[Pixel coordinate grounding data]

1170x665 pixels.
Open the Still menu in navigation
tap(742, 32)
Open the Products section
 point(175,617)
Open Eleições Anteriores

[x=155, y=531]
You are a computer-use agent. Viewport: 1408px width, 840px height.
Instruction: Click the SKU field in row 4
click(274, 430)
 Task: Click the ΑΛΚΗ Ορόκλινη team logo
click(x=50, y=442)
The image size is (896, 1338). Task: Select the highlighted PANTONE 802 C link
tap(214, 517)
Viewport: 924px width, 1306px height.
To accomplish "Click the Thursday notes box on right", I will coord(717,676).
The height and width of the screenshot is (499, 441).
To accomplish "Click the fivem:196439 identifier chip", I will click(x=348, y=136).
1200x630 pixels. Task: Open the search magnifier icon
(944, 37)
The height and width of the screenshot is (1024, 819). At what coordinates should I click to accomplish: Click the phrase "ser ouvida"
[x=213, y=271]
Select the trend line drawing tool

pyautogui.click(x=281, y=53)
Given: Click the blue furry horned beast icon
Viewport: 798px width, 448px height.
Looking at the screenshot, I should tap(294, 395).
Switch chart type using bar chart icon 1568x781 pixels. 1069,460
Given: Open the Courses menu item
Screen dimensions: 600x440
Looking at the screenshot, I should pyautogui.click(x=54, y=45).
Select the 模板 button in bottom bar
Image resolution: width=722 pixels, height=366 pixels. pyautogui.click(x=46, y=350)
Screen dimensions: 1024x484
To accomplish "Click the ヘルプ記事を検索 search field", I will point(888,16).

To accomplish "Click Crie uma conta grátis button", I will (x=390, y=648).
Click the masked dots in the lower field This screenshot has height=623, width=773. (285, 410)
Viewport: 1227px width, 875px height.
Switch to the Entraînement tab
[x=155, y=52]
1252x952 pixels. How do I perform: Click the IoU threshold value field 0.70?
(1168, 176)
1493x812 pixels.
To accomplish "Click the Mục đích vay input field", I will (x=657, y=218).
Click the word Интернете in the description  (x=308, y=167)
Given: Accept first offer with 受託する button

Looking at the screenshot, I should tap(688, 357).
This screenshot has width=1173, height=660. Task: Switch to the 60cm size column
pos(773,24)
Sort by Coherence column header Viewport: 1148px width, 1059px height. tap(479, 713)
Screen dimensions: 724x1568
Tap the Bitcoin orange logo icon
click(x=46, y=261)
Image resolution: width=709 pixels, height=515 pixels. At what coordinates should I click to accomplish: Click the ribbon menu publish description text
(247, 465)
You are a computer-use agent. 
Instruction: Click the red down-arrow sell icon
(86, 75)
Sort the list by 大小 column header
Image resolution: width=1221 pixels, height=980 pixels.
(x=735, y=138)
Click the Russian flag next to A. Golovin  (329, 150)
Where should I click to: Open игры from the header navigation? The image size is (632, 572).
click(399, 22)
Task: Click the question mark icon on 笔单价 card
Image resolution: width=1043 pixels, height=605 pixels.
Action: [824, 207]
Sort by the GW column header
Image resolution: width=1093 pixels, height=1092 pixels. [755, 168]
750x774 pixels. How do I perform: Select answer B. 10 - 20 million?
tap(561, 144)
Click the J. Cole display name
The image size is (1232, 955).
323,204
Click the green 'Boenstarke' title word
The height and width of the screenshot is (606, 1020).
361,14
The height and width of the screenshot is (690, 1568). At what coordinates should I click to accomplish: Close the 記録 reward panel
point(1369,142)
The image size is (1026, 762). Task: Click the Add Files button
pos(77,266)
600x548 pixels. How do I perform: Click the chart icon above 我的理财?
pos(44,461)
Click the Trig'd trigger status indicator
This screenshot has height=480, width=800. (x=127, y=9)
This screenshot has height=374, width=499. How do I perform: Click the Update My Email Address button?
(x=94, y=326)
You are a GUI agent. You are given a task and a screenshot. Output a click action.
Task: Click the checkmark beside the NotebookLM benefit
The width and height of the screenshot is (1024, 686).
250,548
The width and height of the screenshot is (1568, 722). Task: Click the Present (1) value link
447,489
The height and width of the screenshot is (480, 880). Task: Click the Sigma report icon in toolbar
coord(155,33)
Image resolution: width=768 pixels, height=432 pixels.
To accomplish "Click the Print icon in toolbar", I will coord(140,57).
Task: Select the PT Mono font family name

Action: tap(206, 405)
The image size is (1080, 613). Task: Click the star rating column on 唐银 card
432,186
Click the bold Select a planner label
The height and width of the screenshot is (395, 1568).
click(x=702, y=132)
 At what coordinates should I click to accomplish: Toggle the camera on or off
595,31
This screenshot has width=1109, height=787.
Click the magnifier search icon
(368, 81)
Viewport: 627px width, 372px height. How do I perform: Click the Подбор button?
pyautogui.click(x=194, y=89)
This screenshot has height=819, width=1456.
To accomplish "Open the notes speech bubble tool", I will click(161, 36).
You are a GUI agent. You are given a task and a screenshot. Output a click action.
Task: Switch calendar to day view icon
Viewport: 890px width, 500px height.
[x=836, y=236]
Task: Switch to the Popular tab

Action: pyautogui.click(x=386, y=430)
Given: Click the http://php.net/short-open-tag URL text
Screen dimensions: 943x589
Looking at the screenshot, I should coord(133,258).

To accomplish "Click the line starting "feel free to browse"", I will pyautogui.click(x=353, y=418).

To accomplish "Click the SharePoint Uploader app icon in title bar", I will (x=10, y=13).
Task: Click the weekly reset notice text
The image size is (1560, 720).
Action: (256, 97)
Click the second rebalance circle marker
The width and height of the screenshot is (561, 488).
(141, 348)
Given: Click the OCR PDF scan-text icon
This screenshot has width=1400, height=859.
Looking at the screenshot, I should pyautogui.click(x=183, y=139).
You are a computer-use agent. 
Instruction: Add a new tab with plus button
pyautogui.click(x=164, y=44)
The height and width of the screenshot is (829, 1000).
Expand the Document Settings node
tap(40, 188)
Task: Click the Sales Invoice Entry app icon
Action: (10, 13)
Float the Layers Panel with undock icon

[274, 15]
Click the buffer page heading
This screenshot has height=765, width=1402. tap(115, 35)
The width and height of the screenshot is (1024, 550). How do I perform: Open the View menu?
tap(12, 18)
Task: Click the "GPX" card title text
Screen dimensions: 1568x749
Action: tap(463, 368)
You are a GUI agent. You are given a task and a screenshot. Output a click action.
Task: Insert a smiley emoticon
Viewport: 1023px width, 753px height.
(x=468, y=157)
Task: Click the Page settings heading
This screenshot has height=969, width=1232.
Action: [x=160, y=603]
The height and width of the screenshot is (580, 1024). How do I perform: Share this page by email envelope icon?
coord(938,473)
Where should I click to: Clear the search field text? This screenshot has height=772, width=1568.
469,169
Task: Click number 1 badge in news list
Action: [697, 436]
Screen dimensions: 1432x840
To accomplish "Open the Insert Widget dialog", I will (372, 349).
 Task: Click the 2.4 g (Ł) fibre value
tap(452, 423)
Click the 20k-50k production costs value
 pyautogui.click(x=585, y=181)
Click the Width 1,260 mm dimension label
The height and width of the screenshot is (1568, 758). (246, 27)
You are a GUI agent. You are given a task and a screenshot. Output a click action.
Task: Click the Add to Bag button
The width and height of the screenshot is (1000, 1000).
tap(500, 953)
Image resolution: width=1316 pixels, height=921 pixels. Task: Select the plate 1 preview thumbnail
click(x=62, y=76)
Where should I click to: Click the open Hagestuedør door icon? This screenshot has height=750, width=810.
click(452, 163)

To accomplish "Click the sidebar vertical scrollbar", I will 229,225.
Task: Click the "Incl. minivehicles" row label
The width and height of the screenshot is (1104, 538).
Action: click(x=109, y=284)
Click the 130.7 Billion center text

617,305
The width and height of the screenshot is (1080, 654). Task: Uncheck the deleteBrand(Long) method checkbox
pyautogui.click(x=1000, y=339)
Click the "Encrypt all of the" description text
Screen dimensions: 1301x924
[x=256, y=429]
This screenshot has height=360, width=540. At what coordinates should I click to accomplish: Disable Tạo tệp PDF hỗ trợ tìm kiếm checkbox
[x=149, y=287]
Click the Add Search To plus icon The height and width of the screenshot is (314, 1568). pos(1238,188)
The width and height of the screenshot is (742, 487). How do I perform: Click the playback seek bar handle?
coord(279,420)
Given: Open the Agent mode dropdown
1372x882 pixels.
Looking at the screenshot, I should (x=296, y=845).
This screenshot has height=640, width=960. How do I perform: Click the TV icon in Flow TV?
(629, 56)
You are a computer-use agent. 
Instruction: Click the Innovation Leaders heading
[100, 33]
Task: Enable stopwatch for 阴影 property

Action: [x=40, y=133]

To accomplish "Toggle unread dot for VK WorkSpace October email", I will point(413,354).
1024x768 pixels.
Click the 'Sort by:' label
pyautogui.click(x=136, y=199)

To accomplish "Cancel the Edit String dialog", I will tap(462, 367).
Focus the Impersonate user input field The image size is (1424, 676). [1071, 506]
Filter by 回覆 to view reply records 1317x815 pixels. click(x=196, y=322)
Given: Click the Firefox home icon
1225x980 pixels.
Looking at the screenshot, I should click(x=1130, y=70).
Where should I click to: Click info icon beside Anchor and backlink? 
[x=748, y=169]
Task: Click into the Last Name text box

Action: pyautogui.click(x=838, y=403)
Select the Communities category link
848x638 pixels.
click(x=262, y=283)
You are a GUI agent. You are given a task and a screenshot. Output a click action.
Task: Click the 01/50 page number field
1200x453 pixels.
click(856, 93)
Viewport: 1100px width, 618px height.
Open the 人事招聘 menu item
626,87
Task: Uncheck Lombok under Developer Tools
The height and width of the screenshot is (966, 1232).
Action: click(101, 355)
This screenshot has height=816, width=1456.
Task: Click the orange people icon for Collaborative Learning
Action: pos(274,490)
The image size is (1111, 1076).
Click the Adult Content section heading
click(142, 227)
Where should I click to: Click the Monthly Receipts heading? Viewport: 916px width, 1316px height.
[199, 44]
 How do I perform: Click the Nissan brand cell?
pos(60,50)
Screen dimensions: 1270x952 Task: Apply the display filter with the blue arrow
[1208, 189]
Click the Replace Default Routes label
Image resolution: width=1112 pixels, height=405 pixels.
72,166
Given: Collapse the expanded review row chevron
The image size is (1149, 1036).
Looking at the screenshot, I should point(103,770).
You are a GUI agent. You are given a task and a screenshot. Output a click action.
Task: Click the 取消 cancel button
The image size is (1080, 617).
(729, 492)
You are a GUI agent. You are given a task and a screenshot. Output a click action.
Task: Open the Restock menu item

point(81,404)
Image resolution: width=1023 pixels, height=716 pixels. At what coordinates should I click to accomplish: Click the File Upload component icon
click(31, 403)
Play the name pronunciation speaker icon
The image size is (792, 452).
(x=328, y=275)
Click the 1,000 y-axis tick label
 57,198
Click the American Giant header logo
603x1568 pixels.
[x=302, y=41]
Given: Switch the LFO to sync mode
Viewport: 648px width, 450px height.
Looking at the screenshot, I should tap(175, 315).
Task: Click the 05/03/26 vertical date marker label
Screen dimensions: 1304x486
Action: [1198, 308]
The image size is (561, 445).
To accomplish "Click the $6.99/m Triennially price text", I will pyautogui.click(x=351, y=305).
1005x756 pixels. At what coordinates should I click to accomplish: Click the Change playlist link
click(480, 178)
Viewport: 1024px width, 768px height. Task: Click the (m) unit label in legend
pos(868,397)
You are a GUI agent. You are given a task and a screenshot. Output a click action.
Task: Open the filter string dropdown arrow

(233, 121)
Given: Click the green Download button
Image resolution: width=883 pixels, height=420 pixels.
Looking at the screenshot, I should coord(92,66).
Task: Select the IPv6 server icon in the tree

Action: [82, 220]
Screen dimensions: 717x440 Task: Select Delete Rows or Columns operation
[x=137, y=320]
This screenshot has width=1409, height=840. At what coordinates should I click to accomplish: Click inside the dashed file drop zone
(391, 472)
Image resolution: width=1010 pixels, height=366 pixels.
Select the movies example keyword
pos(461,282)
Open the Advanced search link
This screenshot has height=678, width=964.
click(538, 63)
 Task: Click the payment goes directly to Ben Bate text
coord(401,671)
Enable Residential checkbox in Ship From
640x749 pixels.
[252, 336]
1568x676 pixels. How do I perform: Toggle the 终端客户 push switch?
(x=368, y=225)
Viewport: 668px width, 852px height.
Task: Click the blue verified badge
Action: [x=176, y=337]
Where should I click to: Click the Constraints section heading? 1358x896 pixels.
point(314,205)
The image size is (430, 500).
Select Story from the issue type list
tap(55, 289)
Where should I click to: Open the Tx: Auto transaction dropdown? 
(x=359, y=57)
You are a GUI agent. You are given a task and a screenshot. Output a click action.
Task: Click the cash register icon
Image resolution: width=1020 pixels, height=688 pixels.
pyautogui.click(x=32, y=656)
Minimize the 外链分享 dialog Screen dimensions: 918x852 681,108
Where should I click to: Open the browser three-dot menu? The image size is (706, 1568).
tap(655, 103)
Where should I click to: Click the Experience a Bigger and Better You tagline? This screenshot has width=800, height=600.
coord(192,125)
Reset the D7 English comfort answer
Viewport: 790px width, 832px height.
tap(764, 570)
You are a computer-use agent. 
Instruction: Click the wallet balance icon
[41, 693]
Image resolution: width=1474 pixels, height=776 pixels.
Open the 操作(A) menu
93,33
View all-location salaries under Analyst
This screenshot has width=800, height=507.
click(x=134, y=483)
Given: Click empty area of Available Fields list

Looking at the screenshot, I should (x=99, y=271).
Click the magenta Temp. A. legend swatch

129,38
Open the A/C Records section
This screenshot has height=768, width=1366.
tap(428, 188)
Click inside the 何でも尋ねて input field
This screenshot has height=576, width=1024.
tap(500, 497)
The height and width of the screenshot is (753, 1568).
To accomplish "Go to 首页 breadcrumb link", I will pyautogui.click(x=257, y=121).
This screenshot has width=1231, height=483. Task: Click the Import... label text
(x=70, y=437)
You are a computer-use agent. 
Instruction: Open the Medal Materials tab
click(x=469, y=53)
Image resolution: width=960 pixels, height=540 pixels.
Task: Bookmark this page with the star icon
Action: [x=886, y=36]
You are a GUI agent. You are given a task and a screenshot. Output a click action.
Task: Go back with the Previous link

* **ASSIGNMENT**:
Print the records verbatim, stopping after the "Given: Click the blue furry horned beast icon" line.

* **RESPONSE TO THIS EXERCISE**:
1170x665 pixels.
Open the Still menu in navigation
tap(742, 32)
Open the Products section
 point(175,617)
Open Eleições Anteriores

[x=155, y=531]
You are a computer-use agent. Viewport: 1408px width, 840px height.
Instruction: Click the SKU field in row 4
click(274, 430)
 Task: Click the ΑΛΚΗ Ορόκλινη team logo
click(x=50, y=442)
The image size is (896, 1338). Task: Select the highlighted PANTONE 802 C link
tap(214, 517)
Viewport: 924px width, 1306px height.
To accomplish "Click the Thursday notes box on right", I will coord(717,676).
The height and width of the screenshot is (499, 441).
To accomplish "Click the fivem:196439 identifier chip", I will click(x=348, y=136).
1200x630 pixels. Task: Open the search magnifier icon
(944, 37)
The height and width of the screenshot is (1024, 819). At what coordinates should I click to accomplish: Click the phrase "ser ouvida"
[x=213, y=271]
Select the trend line drawing tool

pyautogui.click(x=281, y=53)
Given: Click the blue furry horned beast icon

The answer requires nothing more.